### AIM OF THE EXERCISE
Repeat the items below starting with the line containing "Given: Tap the Android back navigation button" and going on through the line containing "Looking at the", with both of those lines included. Leave the pictures out of your answer.

### TASK INPUTS
++++++++++++++++++++
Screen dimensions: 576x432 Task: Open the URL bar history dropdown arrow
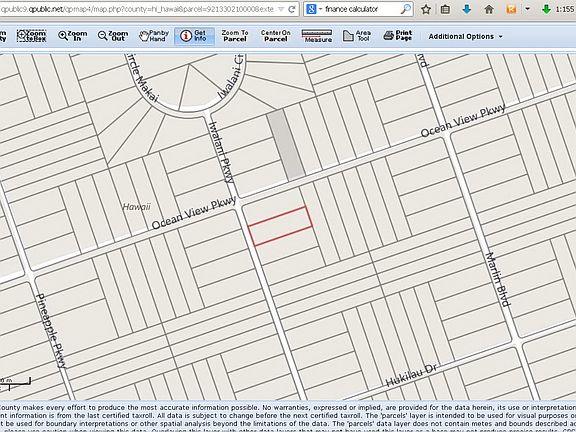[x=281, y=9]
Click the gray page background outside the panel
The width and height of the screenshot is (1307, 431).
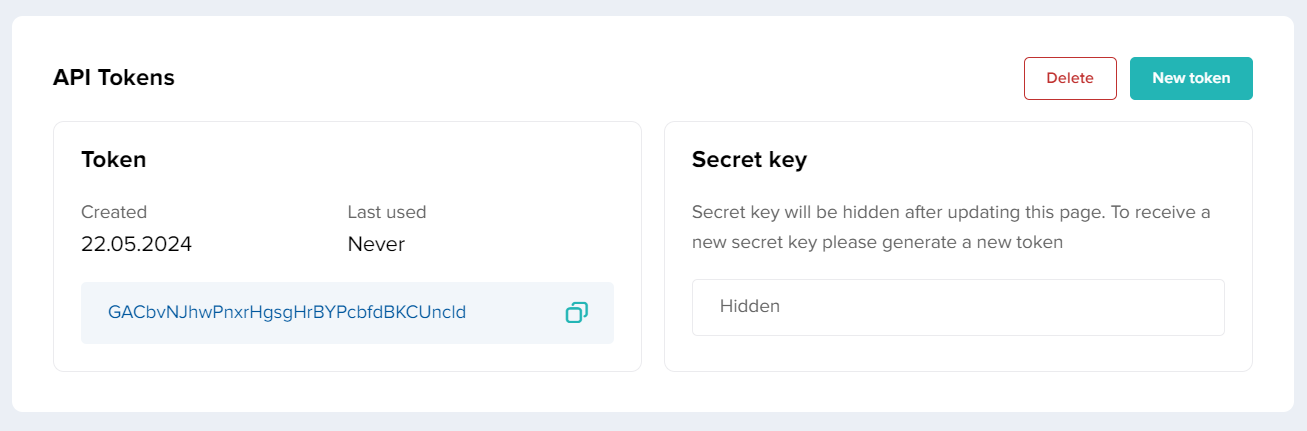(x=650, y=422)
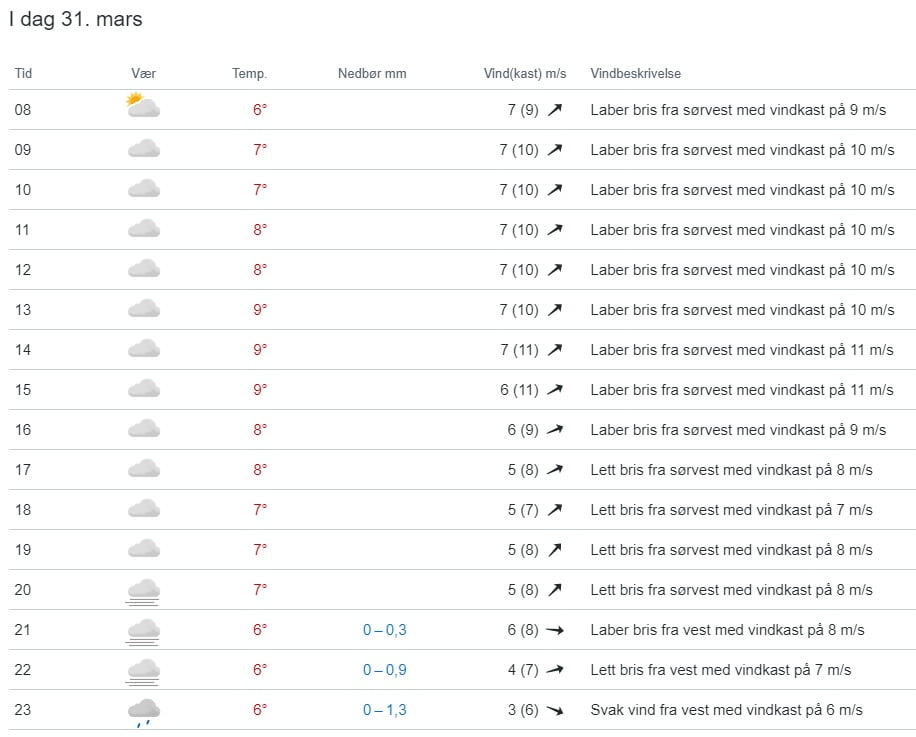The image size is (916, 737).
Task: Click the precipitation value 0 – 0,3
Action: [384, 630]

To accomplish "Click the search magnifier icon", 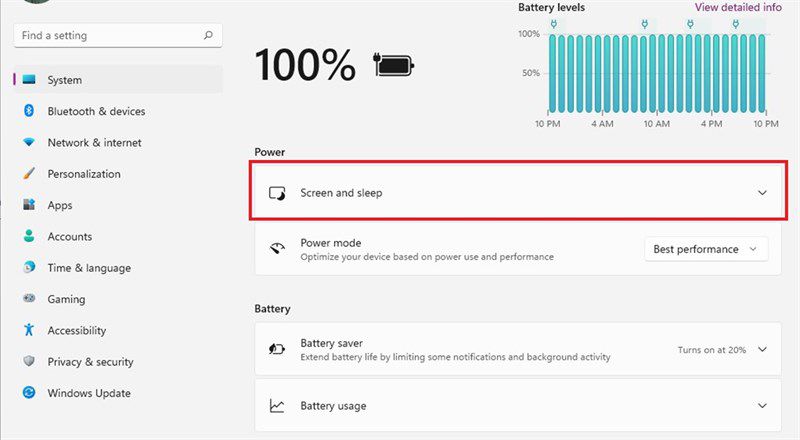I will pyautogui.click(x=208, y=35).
++++++++++++++++++++
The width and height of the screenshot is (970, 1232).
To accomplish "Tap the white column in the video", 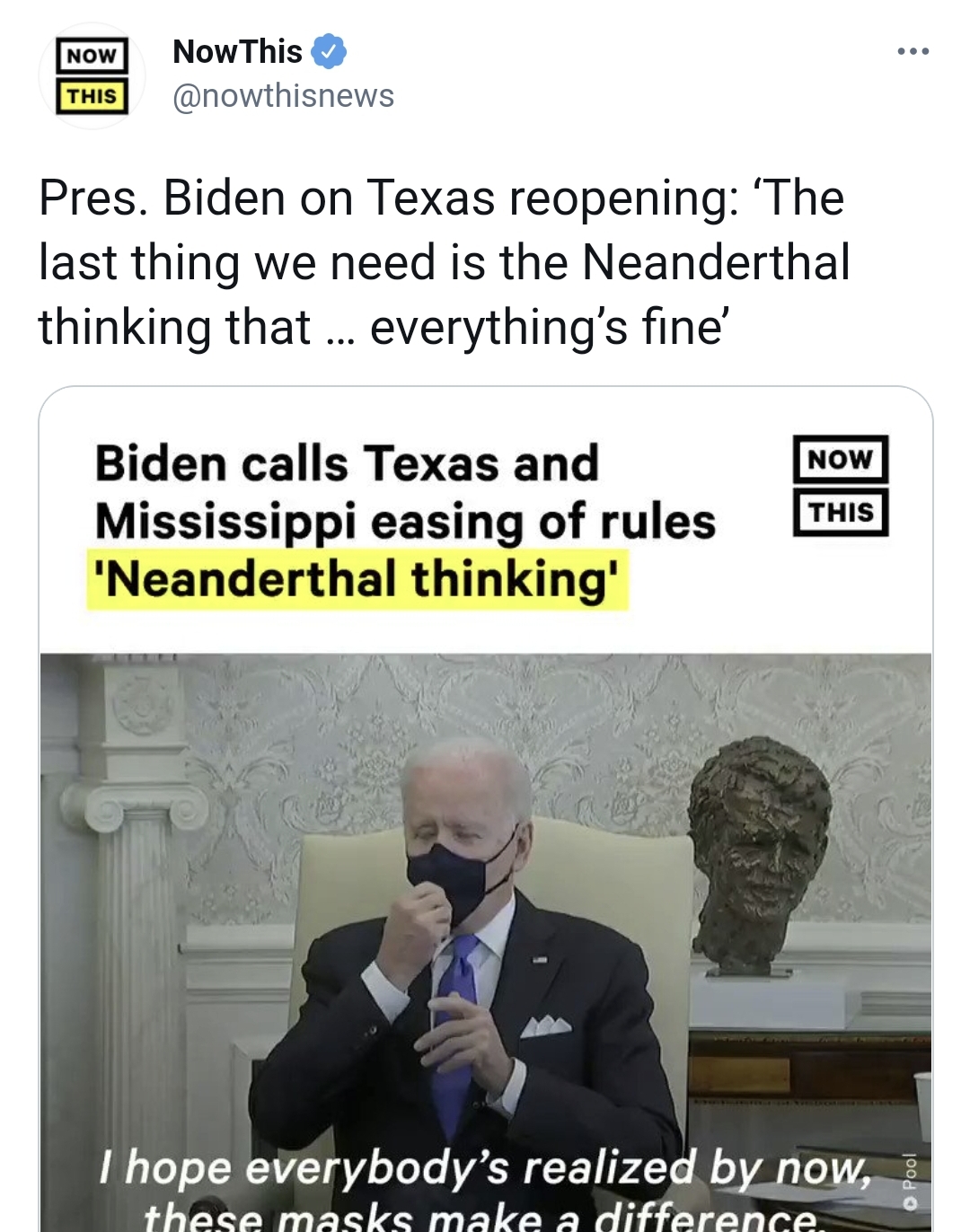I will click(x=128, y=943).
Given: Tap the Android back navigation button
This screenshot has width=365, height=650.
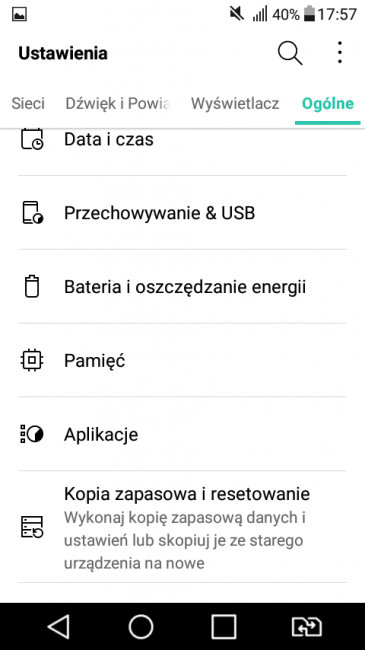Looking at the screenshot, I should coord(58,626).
++++++++++++++++++++
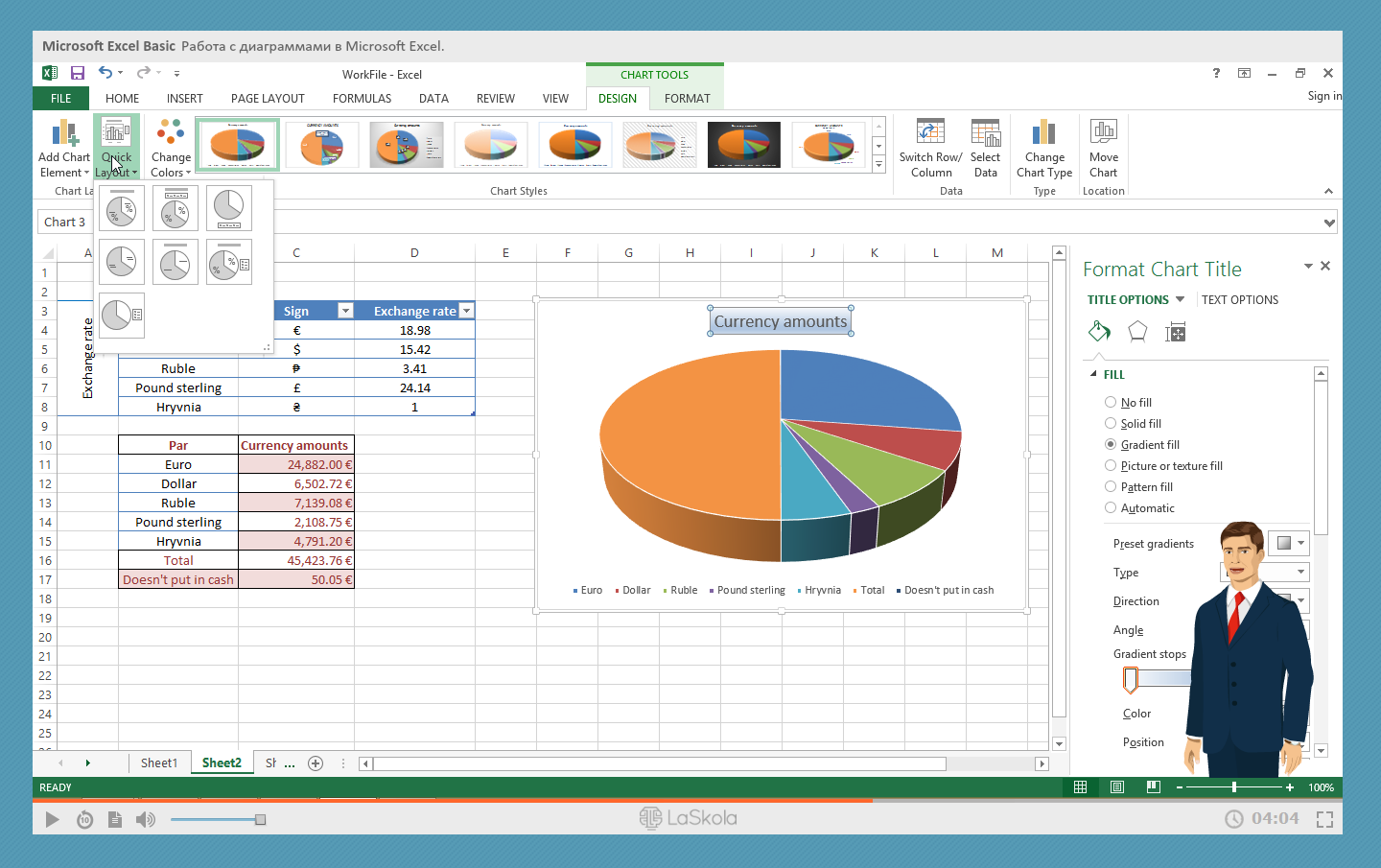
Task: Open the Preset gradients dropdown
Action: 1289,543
++++++++++++++++++++
### FULL ANSWER
Given: Tap the Android back navigation button
This screenshot has width=365, height=650.
Looking at the screenshot, I should coord(58,626).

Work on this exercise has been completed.